BRANO ESTRATTO
-------------------------
XXIe Colloque œcuménique international
de spiritualité ortodoxe

en collaboration avec les Églises orthodoxes

LES ÂGES DE LA VIE SPIRITUELLE

Monastère de Bose, mercredi 4 - samedi 7 septembre 2013

 


TEXTE ITALIEN DE LA CONFÉRENCE
DE L'ÉVÊQUE IOSIF

L’unione dei cristiani nel contesto della vita nello Spirito

Bose, 4 settembre 2013

IOSIF BOSCH, vescovo di Patara
(delegato del Patriarca Bartolomeo di Costantinopoli,
vescovo ausiliare di Buenos Aires della metropolita del Patriarcato ecumenico)

Ascoltiamo la voce dell’Apostolo: “Vi esorto pertanto, fratelli, per il nome del Signore nostro Gesù Cristo, a essere tutti unanimi nel parlare, perché non vi siano divisioni tra voi, ma siate in perfetta unione di pensiero e di sentire.” (1Cor. 1:10). E la sua domanda ai cristiani di Corinto: È forse diviso il Cristo? (1Cor 1,13).
-------------------------
DATI FORNITI

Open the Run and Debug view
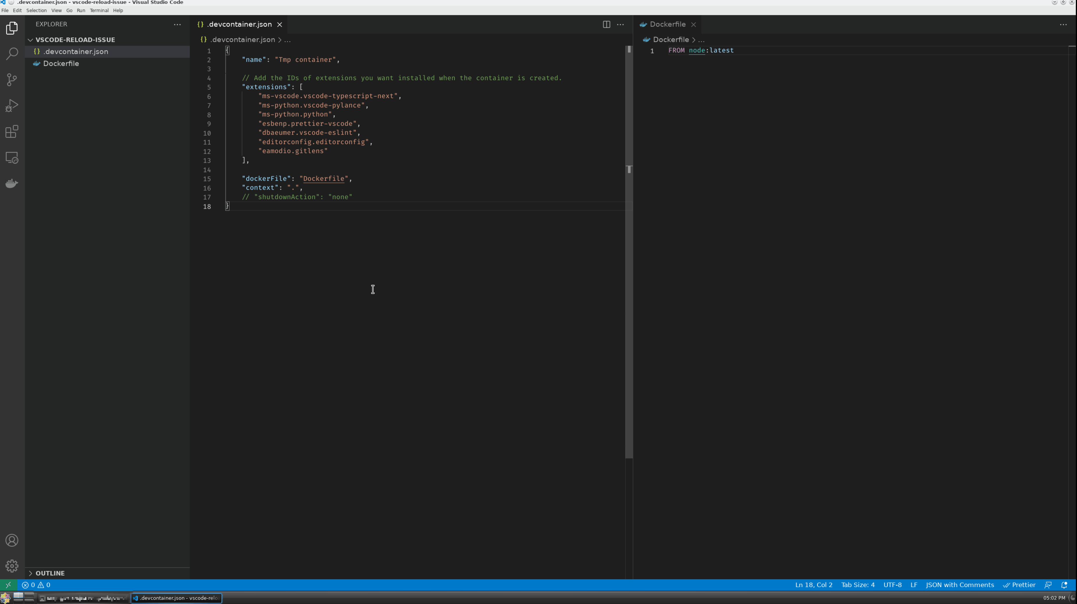This screenshot has width=1077, height=604. (12, 105)
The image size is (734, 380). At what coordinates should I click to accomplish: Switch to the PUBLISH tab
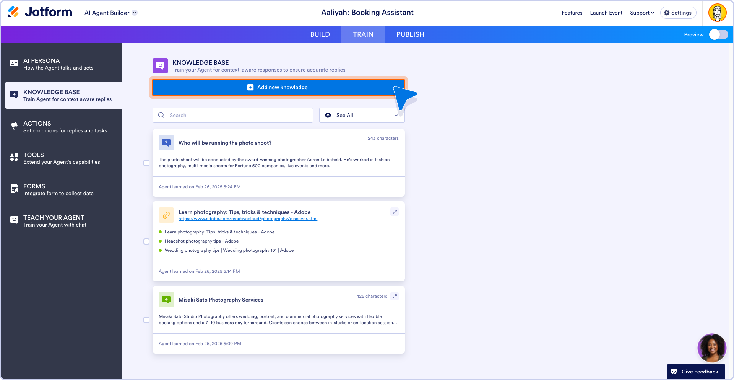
-------------------------
IL COMPITO
Ricopia alla lettera la parte del brano sull'unione dei cristiani che comincia con "TEXTE ITALIEN DE" e termina con "Cristo? (1Cor 1,13).".

RISPOSTA
TEXTE ITALIEN DE LA CONFÉRENCE
DE L'ÉVÊQUE IOSIF

L’unione dei cristiani nel contesto della vita nello Spirito

Bose, 4 settembre 2013

IOSIF BOSCH, vescovo di Patara
(delegato del Patriarca Bartolomeo di Costantinopoli,
vescovo ausiliare di Buenos Aires della metropolita del Patriarcato ecumenico)

Ascoltiamo la voce dell’Apostolo: “Vi esorto pertanto, fratelli, per il nome del Signore nostro Gesù Cristo, a essere tutti unanimi nel parlare, perché non vi siano divisioni tra voi, ma siate in perfetta unione di pensiero e di sentire.” (1Cor. 1:10). E la sua domanda ai cristiani di Corinto: È forse diviso il Cristo? (1Cor 1,13).